There was a bit of time devoted to apologizing about it at the pre-conference meeting, “Essentials of Psychosomatic Medicine,” I attended this morning, along with assurances that greater bandwidth would be added and a phone number to tech support as well.
I’ve had two people tell me that the APM App saga might fruitfully be dealt with by–buying a smartphone.
One of them was my wife; the other was one of the meeting organizers. OK, OK, I’ll think about it.
Regardless of the App situation, this morning’s session was excellent. There was an update on delirium, delivered by the matchless Dr. Jose Maldonado of Stanford University. He’s worked with other researchers developing a new delirium screening tool called the Stanford Proxy Test for Delirium. I may not have the name exactly right, but it’s mainly based on examiner observation rather than relying on participation of the patient–which you often can’t get in delirious patients.
Dr. Christina Wichman from the Medical College of Wisconsin talked about a lot of important updates in womens’ mental health including but certainly not limited to a new rating assessment for medications called Pregnancy, Lactation Labeling Rule (PLLR). This will eventually replace the FDA risk categories.
You will notice already that today’s post is much longer and has a bit more complex in sentence structure than yesterday’s, which is because I’m using a hotel computer, not my little iPOD, the operating system of which cannot be upgraded to version 7–if I haven’t mentioned that already.
Dr. Jeff Huffman did a bang-up job updating psychiatric assessment and treatment of patients with cardiac illness. It’s worth knowing that SSRIs really don’t prolong the QTc interval quite as much as most of us might be worried that it does. The antipsychotics that prolong QTc the least are aripiprazole and lurasidone.

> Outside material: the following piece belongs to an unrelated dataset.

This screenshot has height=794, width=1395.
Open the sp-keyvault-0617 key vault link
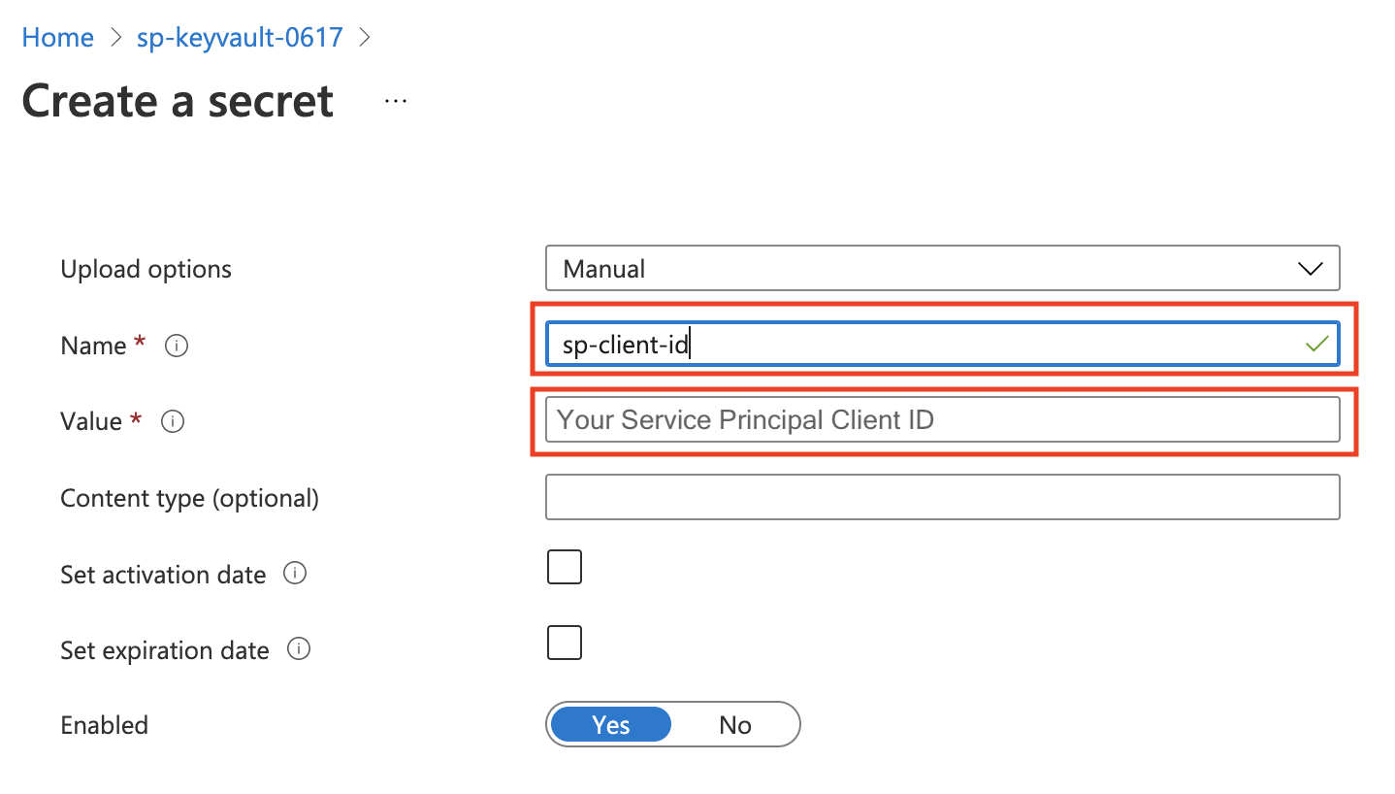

While methadone prolongs the QTc by a substantial amount, it’s still has many benefits for patients with opioid dependence.
Dr. Philip Muskin gave a virtuosos performance with his presentation on The Difficult Patient. One of the reminders: it’s health to acknowledge how you feel about patients who are demanding in a variety of ways.
Dr. Maryland Pao taught me there are useful screening tools for delirium in children and adolescents including the pediatric CAM-ICU and the Cornell Assessment of Pediatric Delirium (CAPD). Further, for adolescents and young adults, there is an assessment instrument for helping patients in this age group participate in end-of-life decisions: “Voicing My Choices.” It’s free to download. Another tool worth looking into is the “ASQ” (Ask Suicide Questions) for emergency department personnel to screen young people for suicide risk.
Dr. Scott Beach gave a top-notch talk about catatonia, which prompted so many questions from the audience that one of them introduced herself as a person who did not have a question about catatonia. Dr. Beach covered a lot of ground but mentioned akinetic mutism (usually caused by neurologic disease and, though related to catatonia, is considered distinct from it) which reminded me of the Telephone Effect, written about by neurologist, C. Miller Fisher. You stick a telephone by the ear of a mute, immobile patient, call him from just outside the room–the patient answers questions. Amazing–but not catatonia according to two experts I’ve heard from on the issue–including Dr. Beach and Dr. Andrew Francis.
I’m a little rushed; I have to get back for the afternoon session.